56. Ein Haufen weißer Tüll
"Ich kann das erklären, denn eigentlich", setzte ich an, doch James hob bloß die Hand und brachte mich zum Schweigen.
Tränen brannten mir in den Augen, das durfte doch alles nicht wahr sein, Eddy würde mir nicht meine Beziehung mit James ruinieren, das würde ich nicht zulassen. Ich packte den Rumtreiber am Arm, zwang ihn mich anzusehen und begann wild drauflos zu erzählen: "Eddy kam ins Bad, gestern Abend während du mit Rosalie und Violet im Garten warst, er wollte doch bloß mit mir reden, doch..."
Wieder unterbrach er mich.
"Lily, hast du ihn geküsst? Ja oder nein."
"Nein. Aber ich... hab ihn auch nicht daran gehindert."
James nickte langsam, ich konnte sehen wie sich sein Kiefer anspannte, als würde er seine Faust in den nächsten Sekunden wieder gegen etwas schmettern wollen, doch stattdessen krächzte er bloß ein 'okay' hervor, trat Eddy noch einmal gegen das Schienbein und lief die Treppen hinunter in den Garten, um -wie er sagte- meinem Vater bei dem Muggel-Handwerkskram zu helfen. Ich fühlte mich elend, was war denn bloß los mit mir.
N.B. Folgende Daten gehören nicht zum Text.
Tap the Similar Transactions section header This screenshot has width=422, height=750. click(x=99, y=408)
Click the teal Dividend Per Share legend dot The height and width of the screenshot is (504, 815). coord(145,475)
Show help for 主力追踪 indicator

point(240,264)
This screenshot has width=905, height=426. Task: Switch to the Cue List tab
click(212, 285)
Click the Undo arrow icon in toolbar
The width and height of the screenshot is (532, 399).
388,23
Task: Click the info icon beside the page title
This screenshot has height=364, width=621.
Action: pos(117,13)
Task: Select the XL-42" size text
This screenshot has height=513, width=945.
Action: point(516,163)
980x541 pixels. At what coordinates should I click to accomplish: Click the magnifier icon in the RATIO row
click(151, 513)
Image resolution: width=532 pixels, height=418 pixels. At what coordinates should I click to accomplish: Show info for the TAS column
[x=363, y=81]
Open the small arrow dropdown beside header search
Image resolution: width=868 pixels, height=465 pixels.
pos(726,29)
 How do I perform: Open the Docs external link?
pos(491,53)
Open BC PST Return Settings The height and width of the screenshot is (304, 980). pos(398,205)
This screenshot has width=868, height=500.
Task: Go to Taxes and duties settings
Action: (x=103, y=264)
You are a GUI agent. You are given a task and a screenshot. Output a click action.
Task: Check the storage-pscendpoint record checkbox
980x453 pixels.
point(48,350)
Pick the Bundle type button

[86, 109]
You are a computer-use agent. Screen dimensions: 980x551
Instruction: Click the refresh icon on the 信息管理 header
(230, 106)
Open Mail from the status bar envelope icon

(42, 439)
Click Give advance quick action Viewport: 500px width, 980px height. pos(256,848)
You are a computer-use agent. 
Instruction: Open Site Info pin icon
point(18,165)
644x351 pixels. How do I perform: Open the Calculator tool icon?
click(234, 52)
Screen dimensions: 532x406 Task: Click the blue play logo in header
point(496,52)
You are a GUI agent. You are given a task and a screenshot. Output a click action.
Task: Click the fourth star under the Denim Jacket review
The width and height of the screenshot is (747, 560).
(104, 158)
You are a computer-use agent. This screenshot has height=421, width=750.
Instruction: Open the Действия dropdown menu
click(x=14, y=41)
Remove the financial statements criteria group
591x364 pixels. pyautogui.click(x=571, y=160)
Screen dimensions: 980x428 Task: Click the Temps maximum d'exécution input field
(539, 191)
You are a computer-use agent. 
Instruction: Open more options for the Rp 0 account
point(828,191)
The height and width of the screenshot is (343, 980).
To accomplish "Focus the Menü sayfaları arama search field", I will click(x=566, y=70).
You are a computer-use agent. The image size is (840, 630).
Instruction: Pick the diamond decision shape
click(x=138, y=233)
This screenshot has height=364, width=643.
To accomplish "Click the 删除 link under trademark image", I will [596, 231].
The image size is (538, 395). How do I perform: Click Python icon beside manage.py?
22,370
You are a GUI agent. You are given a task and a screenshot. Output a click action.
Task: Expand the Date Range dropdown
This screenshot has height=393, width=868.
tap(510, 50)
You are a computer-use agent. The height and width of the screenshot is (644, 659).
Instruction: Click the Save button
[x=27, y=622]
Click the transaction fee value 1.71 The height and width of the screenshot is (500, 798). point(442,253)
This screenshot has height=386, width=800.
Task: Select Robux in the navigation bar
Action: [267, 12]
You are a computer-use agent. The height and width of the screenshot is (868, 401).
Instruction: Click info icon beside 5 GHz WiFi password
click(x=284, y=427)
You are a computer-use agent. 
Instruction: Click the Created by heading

Ich hatte den tollsten Freund der Welt, er war intelligent, charismatisch, ein weltverbesserer und ein Idiot, aber mein Idiot und an einem Abend hatte ich geschafft das alles, unsere kleine, heile Welt zu zerstören. Hätte ich Eddy doch bloß weggestoßen, als er sich runterbeugte, dann wären das nun nicht meine Probleme.
Der restliche Tag verging schleppend, James ging mir so gut es eben ging aus dem Weg, Petunia ließ sich von mir wie eine Königin bedienen und Eddy verschwand mit irgendeiner lausigen Ausrede, die seine geschwollene Nase, das blaue Auge und das Humpeln erklären sollten, das Haus und kehrte nicht wieder zurück. Meine ganze Verwandtschaft bombadierte mich mit fragen über mein Liebesleben und die Schule, während ich James bloß verstohlene Blicke zuwarf, wenn mich keiner sehen konnte. Mum vergewisserte sich etwa zehn Mal, dass Eddy und ich kein Paar waren, dass ich ihr beim elften Mal wütend entgegnete, wenn sie schon Eddy als Schwiegersohn auserkoren hatte, wieso sie mich dann überhaupt noch mit einbezog. Daraufhin folgte eine peinliche Stille, ehe mein Vater, Tante Magnolia und Großmutter Olivia begannen mir eine Predigt zu halten, wie ich mit meiner Mutter reden sollte, doch auch da hörte ich bloß mit halbem Ohr zu.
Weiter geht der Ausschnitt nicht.